## What you will do
List every service that the text below about a failed deployment reports s6-rc as stopping.
----- Text passage
ERROR -- : 2023-09-06 15:23:41 UTC | DSD | INFO | (comp/dogstatsd/listeners/udp.go:95 in Listen) | dogstatsd-udp: starting to listen on 127.0.0.1:8125
ERROR -- : 2023-09-06 15:23:42 UTC | DSD | INFO | (comp/forwarder/defaultforwarder/transaction/transaction.go:386 in internalProcess) | Successfully posted payload to "https://7-47-0-app.agent.datadoghq.com/intake/", the agent will only log transaction success every 500 transactions
ERROR -- : [ddtrace] Skipping send signal, Signal handler is OK in pid=69!
ERROR -- : Profiling timer expired
ERROR -- : s6-rc: info: service legacy-services: stopping
ERROR -- : 2023-09-06 15:23:47 UTC | DSD | INFO | (cmd/dogstatsd/subcommands/start/command.go:252 in handleSignals) | Received signal 'terminated', shutting down...
ERROR -- : 2023-09-06 15:23:47 UTC | DSD | WARN | (cmd/dogstatsd/subcommands/start/command.go:266 in StopAgent) | Some components were unhealthy: [aggregator metadata-host metadata-inventories dogstatsd-main forwarder]
ERROR -- : 2023-09-06 15:23:47 UTC | DSD | INFO | (cmd/dogstatsd/subcommands/start/command.go:285 in StopAgent) | See ya!
ERROR -- : s6-rc: info: service legacy-services successfully stopped
ERROR -- : s6-rc: info: service legacy-cont-init: stopping
ERROR -- : s6-rc: info: service legacy-cont-init successfully stopped
ERROR -- : s6-rc: info: service fix-attrs: stopping
ERROR -- : s6-rc: info: service fix-attrs successfully stopped
ERROR -- : s6-rc: info: service s6rc-oneshot-runner: stopping
ERROR -- : s6-rc: info: service s6rc-oneshot-runner successfully stopped
ERROR -- : For more information, review: https://deploy-docs.aptible.com/docs/http-health-checks-failed/
ERROR -- : FAILED: Wait up to 300s for containers in service web to respond to HTTP health checks
WARN -- : STARTING ROLLBACK: This operation encountered an error, Aptible is now attempting to rollback your infrastructure to its initial state.
ivoanjo commented 1 year ago

Thanks for the info. I was hoping that rather than getting the "Profiling timer expired" again, we'd get the extra info I've added, but it looks like my suspicion wasn't correct. :thinking:

I'll admit I'm a bit puzzled: if the sigprof causing the issue is indeed sent by the profiler, how can the profiler observe that the signal handler is in place, and then when the signal is sent, the process acts as if the signal handler is not in place?

Here's a few questions that I hope will reveal some leads to investigate:

I can post the whole deploy log in a gist if that's helpful, but I think this is the most important part.
----------
----- Information provided
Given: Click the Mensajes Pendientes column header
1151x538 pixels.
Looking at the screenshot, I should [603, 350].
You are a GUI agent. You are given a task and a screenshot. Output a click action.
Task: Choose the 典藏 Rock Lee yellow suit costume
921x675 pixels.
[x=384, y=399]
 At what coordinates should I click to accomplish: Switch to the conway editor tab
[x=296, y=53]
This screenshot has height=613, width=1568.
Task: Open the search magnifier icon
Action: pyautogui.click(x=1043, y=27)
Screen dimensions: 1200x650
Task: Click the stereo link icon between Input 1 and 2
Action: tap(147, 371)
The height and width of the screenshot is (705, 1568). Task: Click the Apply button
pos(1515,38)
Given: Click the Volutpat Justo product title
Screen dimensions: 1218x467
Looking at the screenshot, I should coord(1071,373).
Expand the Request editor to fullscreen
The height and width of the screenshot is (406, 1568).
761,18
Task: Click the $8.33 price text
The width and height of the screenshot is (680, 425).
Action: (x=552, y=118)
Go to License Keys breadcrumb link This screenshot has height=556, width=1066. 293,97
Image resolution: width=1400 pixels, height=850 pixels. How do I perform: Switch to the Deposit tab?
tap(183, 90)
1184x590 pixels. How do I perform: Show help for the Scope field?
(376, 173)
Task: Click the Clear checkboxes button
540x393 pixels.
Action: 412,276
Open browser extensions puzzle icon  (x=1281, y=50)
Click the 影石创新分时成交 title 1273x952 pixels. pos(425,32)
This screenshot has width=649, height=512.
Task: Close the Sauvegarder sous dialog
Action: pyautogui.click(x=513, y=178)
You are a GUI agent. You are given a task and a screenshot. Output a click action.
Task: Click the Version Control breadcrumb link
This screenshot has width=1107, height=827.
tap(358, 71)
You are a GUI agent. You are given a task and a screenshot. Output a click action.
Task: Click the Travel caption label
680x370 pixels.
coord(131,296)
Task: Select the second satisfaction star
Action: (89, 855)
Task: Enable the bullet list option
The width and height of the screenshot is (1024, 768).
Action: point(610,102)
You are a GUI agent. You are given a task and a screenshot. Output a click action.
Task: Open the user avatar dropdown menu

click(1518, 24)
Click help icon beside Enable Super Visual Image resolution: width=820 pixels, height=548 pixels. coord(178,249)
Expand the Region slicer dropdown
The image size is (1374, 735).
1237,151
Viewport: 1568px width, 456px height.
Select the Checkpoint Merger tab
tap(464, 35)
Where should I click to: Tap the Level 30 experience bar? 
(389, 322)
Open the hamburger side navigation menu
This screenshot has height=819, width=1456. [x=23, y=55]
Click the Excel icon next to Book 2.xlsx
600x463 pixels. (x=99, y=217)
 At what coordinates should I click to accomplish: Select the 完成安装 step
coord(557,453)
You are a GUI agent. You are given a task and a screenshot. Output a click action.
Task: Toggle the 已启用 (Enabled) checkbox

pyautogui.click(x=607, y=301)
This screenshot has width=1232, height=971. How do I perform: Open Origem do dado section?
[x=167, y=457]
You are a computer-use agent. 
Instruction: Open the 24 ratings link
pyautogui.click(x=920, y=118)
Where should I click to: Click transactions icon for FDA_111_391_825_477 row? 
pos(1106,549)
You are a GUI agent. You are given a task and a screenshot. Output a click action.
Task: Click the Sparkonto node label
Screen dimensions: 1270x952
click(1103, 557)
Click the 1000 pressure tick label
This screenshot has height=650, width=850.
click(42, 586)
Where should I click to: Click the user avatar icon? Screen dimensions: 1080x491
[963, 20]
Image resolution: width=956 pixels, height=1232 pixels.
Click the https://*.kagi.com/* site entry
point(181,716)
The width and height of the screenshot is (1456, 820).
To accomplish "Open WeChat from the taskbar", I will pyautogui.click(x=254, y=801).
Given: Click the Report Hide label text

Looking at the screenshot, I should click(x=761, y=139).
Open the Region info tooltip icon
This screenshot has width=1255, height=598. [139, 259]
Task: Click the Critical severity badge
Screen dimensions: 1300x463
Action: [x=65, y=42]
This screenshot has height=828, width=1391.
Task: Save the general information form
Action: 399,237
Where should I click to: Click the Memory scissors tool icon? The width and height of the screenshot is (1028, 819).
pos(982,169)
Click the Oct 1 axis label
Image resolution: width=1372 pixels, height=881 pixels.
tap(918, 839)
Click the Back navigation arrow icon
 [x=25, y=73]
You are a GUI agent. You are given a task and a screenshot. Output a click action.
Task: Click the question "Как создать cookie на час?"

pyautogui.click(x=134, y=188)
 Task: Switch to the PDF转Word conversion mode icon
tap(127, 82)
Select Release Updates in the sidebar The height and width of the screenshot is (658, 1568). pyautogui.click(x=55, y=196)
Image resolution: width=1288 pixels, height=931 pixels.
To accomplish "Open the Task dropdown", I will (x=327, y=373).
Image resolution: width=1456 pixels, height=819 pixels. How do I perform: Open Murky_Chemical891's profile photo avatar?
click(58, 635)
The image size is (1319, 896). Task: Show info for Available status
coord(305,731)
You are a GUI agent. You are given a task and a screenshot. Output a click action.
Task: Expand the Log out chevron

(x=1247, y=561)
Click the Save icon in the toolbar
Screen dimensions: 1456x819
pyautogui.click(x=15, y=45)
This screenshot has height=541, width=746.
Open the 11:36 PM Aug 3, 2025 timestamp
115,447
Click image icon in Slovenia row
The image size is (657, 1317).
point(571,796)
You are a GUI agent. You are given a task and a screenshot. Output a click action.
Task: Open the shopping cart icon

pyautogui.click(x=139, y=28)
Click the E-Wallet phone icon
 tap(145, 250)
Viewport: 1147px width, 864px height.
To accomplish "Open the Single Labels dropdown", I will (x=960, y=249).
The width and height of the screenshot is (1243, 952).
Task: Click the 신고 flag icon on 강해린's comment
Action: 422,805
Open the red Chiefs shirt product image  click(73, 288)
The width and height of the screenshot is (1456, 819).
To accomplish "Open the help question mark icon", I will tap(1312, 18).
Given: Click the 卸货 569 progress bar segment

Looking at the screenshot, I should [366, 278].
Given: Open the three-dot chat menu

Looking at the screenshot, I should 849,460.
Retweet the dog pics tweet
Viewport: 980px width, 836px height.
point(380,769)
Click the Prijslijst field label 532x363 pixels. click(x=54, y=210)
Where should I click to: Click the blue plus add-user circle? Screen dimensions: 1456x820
----------
## Written reply
legacy-services
legacy-cont-init
fix-attrs
s6rc-oneshot-runner